■ **Material shown**
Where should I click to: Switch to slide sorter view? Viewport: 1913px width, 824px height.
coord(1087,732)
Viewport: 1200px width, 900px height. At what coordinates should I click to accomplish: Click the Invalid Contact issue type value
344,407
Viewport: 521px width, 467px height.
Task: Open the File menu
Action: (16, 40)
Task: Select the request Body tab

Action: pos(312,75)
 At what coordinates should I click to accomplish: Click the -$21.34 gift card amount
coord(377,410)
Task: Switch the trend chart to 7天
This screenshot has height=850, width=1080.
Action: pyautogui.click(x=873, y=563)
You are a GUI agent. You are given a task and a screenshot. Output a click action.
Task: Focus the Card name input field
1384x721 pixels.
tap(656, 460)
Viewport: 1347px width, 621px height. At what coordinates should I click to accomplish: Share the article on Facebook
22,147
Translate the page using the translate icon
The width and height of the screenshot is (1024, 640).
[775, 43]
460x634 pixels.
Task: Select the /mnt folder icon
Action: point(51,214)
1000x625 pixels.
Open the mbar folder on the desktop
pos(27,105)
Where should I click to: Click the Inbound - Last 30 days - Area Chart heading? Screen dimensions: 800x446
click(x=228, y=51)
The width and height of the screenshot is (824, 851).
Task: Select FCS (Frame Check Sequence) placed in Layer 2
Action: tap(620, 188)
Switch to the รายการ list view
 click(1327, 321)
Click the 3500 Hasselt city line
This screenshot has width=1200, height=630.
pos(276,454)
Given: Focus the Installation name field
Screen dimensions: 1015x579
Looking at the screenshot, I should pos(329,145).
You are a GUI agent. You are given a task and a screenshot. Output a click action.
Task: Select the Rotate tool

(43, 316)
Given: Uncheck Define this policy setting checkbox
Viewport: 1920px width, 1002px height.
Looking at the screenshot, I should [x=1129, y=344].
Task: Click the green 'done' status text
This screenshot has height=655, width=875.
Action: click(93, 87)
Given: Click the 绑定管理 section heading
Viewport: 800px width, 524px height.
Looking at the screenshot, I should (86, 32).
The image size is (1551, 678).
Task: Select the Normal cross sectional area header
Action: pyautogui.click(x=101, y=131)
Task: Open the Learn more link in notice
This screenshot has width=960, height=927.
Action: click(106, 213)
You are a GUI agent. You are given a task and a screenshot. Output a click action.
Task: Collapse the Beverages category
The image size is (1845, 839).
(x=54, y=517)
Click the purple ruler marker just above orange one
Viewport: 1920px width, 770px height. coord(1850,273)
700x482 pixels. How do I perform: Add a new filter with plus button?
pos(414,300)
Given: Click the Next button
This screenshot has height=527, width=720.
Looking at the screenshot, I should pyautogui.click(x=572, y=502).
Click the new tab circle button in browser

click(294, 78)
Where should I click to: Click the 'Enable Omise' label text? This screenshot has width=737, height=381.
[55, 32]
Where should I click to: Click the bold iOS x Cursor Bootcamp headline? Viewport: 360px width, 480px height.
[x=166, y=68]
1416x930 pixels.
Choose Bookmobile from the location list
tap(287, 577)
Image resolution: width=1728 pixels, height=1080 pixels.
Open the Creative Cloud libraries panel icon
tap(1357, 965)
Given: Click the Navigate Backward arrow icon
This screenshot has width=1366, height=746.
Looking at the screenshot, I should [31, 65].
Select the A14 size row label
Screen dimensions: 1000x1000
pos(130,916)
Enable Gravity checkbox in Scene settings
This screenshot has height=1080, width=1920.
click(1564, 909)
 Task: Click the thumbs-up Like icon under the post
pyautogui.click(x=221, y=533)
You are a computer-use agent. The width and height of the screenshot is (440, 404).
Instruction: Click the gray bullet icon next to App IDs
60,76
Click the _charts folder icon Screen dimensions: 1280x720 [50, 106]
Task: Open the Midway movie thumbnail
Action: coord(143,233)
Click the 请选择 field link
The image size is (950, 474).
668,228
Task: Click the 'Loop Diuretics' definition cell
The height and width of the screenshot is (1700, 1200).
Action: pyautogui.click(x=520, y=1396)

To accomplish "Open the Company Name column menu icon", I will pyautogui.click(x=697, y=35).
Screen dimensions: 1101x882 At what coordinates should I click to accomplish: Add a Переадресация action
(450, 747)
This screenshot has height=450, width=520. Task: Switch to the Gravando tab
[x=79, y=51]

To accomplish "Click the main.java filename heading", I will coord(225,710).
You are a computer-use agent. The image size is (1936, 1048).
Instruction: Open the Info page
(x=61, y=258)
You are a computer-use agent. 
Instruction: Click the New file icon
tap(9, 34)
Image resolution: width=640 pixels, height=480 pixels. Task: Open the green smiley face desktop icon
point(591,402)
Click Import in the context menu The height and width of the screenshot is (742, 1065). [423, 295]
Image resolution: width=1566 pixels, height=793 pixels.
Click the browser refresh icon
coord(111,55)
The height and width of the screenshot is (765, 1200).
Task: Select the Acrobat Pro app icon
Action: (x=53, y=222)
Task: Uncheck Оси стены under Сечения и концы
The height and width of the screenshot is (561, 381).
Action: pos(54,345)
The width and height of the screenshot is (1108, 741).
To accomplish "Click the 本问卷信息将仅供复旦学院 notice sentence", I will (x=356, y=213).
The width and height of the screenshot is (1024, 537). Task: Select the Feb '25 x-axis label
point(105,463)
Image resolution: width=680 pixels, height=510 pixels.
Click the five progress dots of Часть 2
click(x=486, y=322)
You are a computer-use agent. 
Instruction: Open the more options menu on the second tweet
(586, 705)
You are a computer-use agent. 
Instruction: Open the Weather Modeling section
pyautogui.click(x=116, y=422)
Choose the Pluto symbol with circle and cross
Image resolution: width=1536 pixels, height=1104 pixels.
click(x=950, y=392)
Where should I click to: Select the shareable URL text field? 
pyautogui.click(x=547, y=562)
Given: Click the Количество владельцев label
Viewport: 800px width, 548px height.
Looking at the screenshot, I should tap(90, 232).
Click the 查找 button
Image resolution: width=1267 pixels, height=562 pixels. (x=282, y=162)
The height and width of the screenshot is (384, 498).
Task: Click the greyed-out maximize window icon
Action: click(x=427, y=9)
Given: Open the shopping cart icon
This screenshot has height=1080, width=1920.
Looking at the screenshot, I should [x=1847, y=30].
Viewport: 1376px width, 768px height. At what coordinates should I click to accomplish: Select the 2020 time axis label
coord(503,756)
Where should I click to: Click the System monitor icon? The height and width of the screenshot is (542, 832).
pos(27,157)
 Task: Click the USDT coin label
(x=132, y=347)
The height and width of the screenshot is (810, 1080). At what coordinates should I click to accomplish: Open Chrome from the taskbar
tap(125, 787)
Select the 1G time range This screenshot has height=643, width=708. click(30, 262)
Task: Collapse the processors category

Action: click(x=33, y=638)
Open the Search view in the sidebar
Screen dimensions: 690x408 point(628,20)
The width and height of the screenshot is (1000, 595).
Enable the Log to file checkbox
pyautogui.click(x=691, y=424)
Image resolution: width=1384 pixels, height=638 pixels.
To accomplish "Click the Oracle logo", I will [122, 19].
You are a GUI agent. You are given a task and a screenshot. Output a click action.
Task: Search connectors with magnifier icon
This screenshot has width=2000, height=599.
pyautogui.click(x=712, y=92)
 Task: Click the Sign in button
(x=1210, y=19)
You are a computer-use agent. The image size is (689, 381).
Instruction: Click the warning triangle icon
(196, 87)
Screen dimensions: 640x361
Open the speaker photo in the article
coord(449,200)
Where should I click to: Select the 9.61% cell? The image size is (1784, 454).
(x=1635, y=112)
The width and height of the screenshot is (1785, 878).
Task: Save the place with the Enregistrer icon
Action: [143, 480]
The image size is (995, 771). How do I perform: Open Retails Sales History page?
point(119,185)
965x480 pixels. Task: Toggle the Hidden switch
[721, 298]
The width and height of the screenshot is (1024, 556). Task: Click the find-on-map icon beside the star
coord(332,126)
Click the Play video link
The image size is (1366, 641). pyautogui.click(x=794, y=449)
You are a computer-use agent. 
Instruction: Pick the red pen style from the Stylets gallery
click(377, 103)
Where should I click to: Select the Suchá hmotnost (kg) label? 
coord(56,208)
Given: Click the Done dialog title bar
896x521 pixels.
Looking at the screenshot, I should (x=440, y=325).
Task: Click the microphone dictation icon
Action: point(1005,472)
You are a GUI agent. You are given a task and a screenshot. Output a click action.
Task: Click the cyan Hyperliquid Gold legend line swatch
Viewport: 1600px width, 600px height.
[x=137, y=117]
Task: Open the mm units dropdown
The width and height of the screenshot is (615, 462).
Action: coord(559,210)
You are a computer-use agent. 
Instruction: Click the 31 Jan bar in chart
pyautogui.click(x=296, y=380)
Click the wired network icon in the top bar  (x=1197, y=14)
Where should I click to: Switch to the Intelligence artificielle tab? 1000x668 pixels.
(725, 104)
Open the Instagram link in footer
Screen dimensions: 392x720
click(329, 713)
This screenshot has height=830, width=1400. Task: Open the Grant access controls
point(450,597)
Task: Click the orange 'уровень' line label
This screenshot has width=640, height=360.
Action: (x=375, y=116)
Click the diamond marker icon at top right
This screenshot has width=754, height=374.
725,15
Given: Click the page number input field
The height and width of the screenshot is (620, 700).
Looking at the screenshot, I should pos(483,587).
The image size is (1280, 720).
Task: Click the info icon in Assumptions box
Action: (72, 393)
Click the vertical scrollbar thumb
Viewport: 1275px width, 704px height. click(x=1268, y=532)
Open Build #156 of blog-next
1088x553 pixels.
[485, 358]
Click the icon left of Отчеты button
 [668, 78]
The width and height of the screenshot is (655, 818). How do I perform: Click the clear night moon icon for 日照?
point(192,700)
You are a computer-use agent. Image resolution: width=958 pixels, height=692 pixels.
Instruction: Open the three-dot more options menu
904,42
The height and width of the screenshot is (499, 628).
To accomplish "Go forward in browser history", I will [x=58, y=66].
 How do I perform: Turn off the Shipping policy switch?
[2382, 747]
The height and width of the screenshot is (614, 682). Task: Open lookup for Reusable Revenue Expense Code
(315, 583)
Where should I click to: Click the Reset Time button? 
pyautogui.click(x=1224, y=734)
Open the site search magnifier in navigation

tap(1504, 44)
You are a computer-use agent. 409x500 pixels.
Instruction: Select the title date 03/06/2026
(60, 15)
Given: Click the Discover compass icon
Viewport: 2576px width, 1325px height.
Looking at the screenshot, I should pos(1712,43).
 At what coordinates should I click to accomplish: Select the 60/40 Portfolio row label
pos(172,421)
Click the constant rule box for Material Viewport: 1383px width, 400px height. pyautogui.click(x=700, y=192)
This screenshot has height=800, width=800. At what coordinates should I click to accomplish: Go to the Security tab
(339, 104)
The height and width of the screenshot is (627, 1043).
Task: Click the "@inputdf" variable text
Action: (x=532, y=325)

■ **Goal of the exercise**
Check the listing above for "Uncheck". Show every line where it turns up.

■ **Task output**
Given: Uncheck Define this policy setting checkbox
Task: Uncheck Оси стены under Сечения и концы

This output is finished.